Access issues

In September, the International Association of Scientific, Technical, and Medical Publishers, a trade group based in Oxford, UK, sent a letter to ResearchGate suggesting that the network introduce an automated filtering system, through which uploaded articles would be shared publicly or privately depending on their copyright status. Publishers generally say that paywalled articles for which they own copyright can be shared only privately; scientists are allowed to upload preprints, and peer-reviewed but unedited manuscripts, online for general access.
“ResearchGate refused to engage with us on that,” says Milne.
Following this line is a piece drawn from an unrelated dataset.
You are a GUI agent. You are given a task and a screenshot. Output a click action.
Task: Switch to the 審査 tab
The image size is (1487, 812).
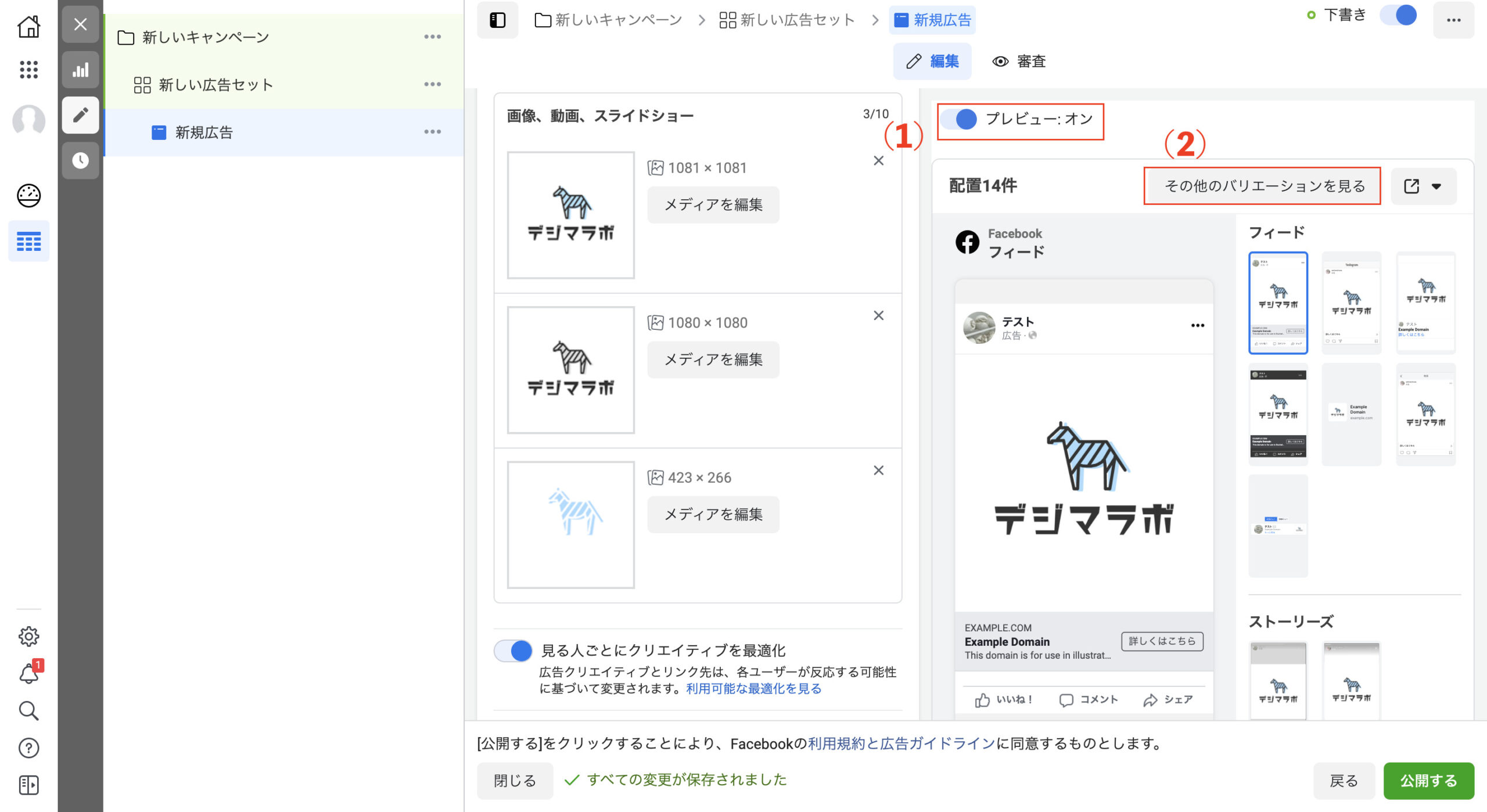click(1019, 62)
The Coalition for Responsible Sharing, which also includes publishers Wiley, Wolters Kluwer and Brill, says it is “now left with no other choice” but to issue take-down notices.
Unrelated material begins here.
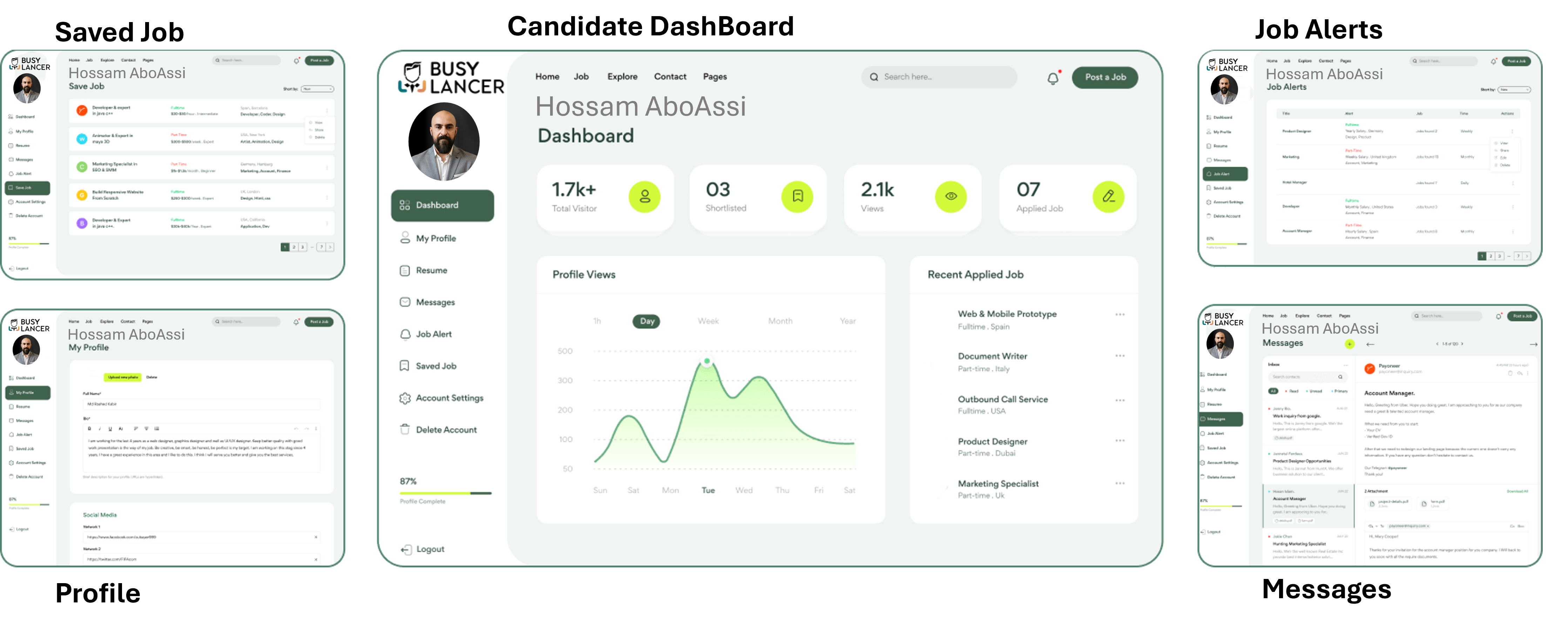Open Job Alert via its bell sidebar icon
This screenshot has height=628, width=1568.
(x=405, y=334)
Litigation has been tried before: in 2013, Elsevier sent 3,000 notices under the US Digital Millennium Copyright Act to scholarly networks including Academia.edu, demanding that they take down papers that breached Elsevier’s copyright. Those notices were passed on to the networks’ academic users. But the new actions would be on a larger scale.

Terms and conditions

ResearchGate declined to comment on the coalition’s statement, but its terms of service ask users not to store information that infringes copyright. They also state that because the site neither previews nor automatically reviews information that users have stored on it, ResearchGate can’t know about — and isn’t liable for — any possible infringements. The site says it will quickly disable access to infringing material after being notified of a problem.
But repeatedly sending lots of take-down notices is not a long-term solution, Milne says — hence the lawsuit, which aims to clarify what responsibility ResearchGate has to prevent copyright breaches. Milne says Elsevier and the American Chemical Society are hoping that the German court will tell the social network that it has a duty to identify copyrighted material on its website, and remove it; that the site must check whether material it scrapes from the Internet is copyrighted before users are invited to ‘claim’ it and upload it; and that ResearchGate will also be told it cannot modify copyrighted material.
“The expectation is that ResearchGate will be told by the courts to cease certain behaviours. This could take months or years,” says Milne.
Not all publishers have stopped discussions with ResearchGate. On 9 October, the company posted a joint statement with Nature’s publisher Springer Nature, saying that the two firms had been in “serious discussions for some time” about sharing journal articles online while protecting intellectual-property rights, and that they were “cautiously optimistic” that a solution could be found. (Nature’s news and comment team is editorially independent from its publisher.)